### Exercise
Copy the part of the data that opens with the line containing "Add Aplikace Google" and closes with the line containing "tap(583, 60)", reproducing those lines without any change.

※

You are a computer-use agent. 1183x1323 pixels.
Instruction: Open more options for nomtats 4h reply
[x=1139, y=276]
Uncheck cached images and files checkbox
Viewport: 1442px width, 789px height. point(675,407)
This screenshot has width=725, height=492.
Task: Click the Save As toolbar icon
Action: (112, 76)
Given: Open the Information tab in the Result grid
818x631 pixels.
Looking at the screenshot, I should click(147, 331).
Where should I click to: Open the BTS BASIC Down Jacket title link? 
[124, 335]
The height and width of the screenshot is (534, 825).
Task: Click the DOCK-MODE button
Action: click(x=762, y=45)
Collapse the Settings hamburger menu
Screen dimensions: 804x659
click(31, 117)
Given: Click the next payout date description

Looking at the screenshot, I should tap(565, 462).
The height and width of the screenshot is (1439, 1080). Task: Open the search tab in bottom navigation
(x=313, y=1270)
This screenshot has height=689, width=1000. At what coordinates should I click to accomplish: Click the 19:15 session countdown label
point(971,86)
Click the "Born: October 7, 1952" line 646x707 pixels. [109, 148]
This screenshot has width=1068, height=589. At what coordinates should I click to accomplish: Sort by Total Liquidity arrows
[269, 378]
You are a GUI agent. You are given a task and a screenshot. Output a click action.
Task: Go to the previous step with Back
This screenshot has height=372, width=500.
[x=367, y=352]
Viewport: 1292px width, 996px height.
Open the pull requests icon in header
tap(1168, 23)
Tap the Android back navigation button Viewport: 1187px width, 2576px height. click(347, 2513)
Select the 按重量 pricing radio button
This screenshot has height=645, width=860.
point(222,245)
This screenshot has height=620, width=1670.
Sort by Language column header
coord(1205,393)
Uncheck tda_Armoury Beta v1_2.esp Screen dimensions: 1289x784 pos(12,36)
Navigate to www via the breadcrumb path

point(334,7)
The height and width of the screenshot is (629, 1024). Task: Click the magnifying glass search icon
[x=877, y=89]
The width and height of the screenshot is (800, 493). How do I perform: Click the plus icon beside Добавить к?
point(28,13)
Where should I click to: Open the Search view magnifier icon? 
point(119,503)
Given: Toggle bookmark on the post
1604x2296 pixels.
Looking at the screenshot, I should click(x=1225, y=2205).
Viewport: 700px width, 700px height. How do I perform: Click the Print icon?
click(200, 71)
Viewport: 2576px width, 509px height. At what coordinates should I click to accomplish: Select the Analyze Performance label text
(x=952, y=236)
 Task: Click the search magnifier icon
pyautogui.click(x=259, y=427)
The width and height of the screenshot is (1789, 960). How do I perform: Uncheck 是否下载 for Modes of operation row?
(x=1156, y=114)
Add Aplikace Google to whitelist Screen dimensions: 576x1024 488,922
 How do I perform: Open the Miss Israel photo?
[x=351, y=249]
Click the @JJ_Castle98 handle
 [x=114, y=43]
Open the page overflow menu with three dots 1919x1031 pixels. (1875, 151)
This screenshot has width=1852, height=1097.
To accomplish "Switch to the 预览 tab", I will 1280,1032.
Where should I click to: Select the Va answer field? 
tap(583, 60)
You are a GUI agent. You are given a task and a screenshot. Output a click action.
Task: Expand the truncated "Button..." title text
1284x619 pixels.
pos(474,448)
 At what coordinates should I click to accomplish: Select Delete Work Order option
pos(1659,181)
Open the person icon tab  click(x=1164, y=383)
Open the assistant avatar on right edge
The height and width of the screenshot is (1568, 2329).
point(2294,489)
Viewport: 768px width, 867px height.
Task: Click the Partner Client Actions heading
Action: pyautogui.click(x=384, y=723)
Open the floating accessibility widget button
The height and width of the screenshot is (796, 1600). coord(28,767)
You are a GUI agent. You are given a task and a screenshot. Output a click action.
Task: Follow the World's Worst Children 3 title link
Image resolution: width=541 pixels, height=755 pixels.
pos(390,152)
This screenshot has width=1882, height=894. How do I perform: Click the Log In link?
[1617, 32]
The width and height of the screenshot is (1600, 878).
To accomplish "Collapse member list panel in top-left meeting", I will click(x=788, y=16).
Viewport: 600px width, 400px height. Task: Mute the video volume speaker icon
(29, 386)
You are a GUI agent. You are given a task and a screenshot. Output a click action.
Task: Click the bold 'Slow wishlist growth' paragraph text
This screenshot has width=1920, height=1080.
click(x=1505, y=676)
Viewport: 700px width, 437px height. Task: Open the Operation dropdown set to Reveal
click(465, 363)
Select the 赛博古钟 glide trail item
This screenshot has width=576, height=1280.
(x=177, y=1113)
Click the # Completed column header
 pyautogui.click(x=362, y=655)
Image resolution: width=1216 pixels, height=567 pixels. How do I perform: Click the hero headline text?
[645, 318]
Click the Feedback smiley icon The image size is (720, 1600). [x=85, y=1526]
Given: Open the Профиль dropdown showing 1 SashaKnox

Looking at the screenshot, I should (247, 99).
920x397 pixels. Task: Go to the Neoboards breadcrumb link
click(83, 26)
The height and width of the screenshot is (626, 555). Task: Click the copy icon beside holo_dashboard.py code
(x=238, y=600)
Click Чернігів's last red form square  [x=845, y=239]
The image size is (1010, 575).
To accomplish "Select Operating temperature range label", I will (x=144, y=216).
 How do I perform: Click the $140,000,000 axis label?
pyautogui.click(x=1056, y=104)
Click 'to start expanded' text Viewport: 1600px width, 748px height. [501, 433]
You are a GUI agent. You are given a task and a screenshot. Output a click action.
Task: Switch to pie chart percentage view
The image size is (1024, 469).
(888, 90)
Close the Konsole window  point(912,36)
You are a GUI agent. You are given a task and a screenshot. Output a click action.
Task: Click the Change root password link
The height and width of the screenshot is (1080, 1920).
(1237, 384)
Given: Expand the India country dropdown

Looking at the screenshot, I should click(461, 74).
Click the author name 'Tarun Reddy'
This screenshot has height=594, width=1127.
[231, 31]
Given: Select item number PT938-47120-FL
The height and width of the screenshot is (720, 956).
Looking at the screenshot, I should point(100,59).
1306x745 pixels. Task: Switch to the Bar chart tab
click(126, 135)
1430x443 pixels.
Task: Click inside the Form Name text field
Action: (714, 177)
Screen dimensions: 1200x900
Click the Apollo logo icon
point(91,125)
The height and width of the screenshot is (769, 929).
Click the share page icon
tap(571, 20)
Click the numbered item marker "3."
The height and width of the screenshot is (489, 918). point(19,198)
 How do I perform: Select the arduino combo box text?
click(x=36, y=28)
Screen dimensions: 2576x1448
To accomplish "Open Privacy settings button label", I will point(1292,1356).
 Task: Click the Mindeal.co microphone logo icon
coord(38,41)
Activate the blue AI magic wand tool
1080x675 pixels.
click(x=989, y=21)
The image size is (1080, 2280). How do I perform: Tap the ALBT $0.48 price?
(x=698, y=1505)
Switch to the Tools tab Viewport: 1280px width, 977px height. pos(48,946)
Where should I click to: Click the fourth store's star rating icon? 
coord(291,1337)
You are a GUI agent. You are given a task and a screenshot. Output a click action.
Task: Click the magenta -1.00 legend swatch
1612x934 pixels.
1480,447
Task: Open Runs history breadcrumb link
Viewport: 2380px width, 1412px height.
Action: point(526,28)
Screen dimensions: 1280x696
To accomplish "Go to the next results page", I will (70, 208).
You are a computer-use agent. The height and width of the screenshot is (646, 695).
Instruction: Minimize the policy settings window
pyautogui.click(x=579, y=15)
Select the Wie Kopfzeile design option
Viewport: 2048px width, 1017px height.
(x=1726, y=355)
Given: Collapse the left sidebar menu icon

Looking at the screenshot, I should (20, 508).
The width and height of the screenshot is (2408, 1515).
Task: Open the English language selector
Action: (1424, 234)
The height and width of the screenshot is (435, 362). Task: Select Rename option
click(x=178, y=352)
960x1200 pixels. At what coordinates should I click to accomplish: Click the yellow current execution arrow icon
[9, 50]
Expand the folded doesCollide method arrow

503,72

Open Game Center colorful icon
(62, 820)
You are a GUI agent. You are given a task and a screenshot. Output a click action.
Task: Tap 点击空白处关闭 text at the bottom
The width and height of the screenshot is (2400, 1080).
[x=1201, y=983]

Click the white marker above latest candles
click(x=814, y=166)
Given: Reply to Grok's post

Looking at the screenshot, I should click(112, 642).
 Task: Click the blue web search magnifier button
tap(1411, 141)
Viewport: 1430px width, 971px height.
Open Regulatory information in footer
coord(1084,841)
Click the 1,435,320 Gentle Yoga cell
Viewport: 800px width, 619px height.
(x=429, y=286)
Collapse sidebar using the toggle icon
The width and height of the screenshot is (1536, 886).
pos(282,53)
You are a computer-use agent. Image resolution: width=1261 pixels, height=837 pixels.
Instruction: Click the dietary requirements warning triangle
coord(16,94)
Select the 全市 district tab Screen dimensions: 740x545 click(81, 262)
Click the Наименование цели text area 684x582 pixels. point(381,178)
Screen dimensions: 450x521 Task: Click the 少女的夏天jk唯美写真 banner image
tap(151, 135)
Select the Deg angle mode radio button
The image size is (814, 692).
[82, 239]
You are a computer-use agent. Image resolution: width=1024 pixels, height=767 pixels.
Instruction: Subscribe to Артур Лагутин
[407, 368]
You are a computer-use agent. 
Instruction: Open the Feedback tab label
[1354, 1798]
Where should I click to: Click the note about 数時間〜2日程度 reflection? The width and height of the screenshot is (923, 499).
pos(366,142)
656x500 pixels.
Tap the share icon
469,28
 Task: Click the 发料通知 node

※

### Exercise answer
Add Aplikace Google to whitelist Screen dimensions: 576x1024 488,922
 How do I perform: Open the Miss Israel photo?
[x=351, y=249]
Click the @JJ_Castle98 handle
 [x=114, y=43]
Open the page overflow menu with three dots 1919x1031 pixels. (1875, 151)
This screenshot has width=1852, height=1097.
To accomplish "Switch to the 预览 tab", I will 1280,1032.
Where should I click to: Select the Va answer field? 
tap(583, 60)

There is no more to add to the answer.